Ces questions et les coûts réels qu’elles impliquent n’ont pas été abordés dans les débats de Bakou. Tine Stege, envoyée des Îles Marshall pour le climat, a fait remarquer: «Nous partons avec une petite partie du financement dont les pays vulnérables au climat ont un besoin urgent. Ce n’est pas suffisant du tout.»

Si le réchauffement climatique atteint 2 °C, il est probable que les îles Marshall, ainsi que d’autres nations insulaires, disparaîtront tout simplement sous l’océan à mesure que le niveau de la mer continuera d’augmenter.

Le véritable objectif de la COP29, comme cela a été le cas lors des précédents sommets sur le climat, était de trouver de nouvelles façons de spéculer sur les émissions de carbone par le biais des «crédits carbone» et de la «finance climatique», en utilisant le changement climatique comme un autre moyen pour la bourgeoisie de s’enrichir.

L’industrie des combustibles fossiles a joué un rôle important dans les délibérations, avec la présence d’au moins 1 773 délégués de diverses sociétés du secteur du charbon, du pétrole et du gaz. Chevron, ExxonMobil, SOCAR (la compagnie pétrolière publique azerbaïdjanaise) et TotalEnergies (compagnie pétrolière et gazière française) ont tous parrainé la COP29, aux côtés de l’agence de relations publiques Teneo, qui entretient des liens de longue date avec l’industrie énergétique et a joué un rôle dans la faillite d’Enron en 2001.

De plus, comme dans les accords précédents sur le climat, il n’existe aucun mécanisme réel pour contraindre les pays, notamment les États-Unis, la Chine, l’Inde et les pays européens, les plus gros émetteurs de gaz à effet de serre, à limiter leurs émissions. Un prétendu «cadre» avait été mis en place en 2015 par l’Accord de Paris, selon lequel les pays développés, historiquement responsables de la grande majorité des émissions de gaz à effet de serre, en supporteraient le plus gros coût. Mais cela n’a jamais fonctionné car toutes les réductions sont finalement considérées comme volontaires.

Plus fondamentalement, de tels accords n’ont jamais fonctionné en raison des contradictions inhérentes au système économique capitaliste. Le communiqué de presse du PNUE pour son rapport souligne spécifiquement la nécessité d’une «réforme de l’architecture financière mondiale, d’une action vigoureuse du secteur privé et d’une coopération internationale».

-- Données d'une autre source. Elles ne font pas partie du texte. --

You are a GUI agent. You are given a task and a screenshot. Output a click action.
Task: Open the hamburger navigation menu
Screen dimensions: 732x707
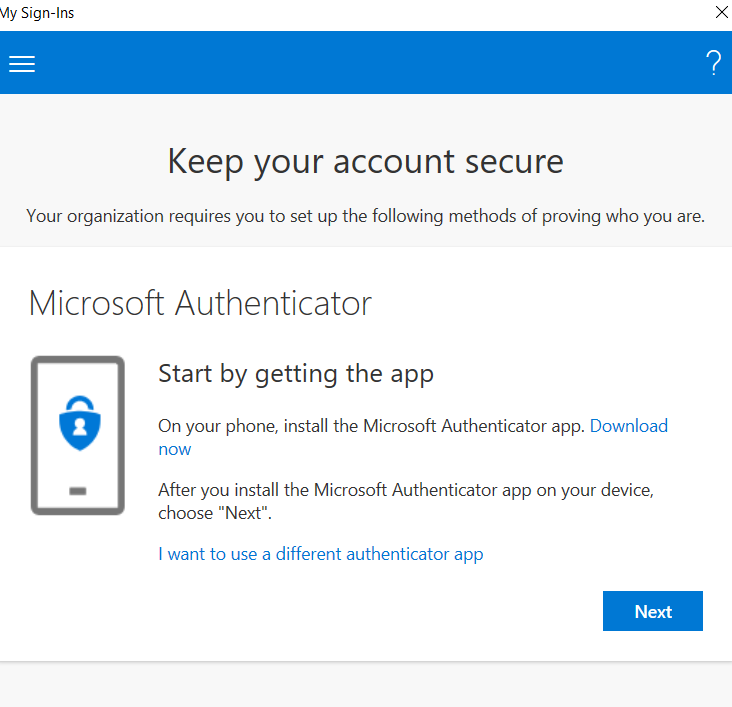(22, 64)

Mais de telles choses sont impossibles dans un monde divisé entre des États-nations rivaux et en guerre, tandis que les entreprises sont poussées par le besoin de profits toujours plus grands. Une lutte contre le changement climatique, un problème mondial exigeant des solutions mondiales, va à l’encontre des intérêts nationaux monétaires et géopolitiques de la classe capitaliste ; elle est donc, dans la pratique, rejetée d’emblée.

Comme le montre le nombre de lobbyistes du secteur de l'énergie présents, les discussions sur le climat ne sont pas un cadre où l'on discute de la sauvegarde de l'environnement de la planète, mais bien plutôt de comment celui-ci peut être exploité davantage. La mort massive causée par le réchauffement climatique et celle encore plus grande sur le point de se produire sont, pour cette couche sociale parasitaire et dépassée, tout bonnement le prix à payer pour faire des affaires.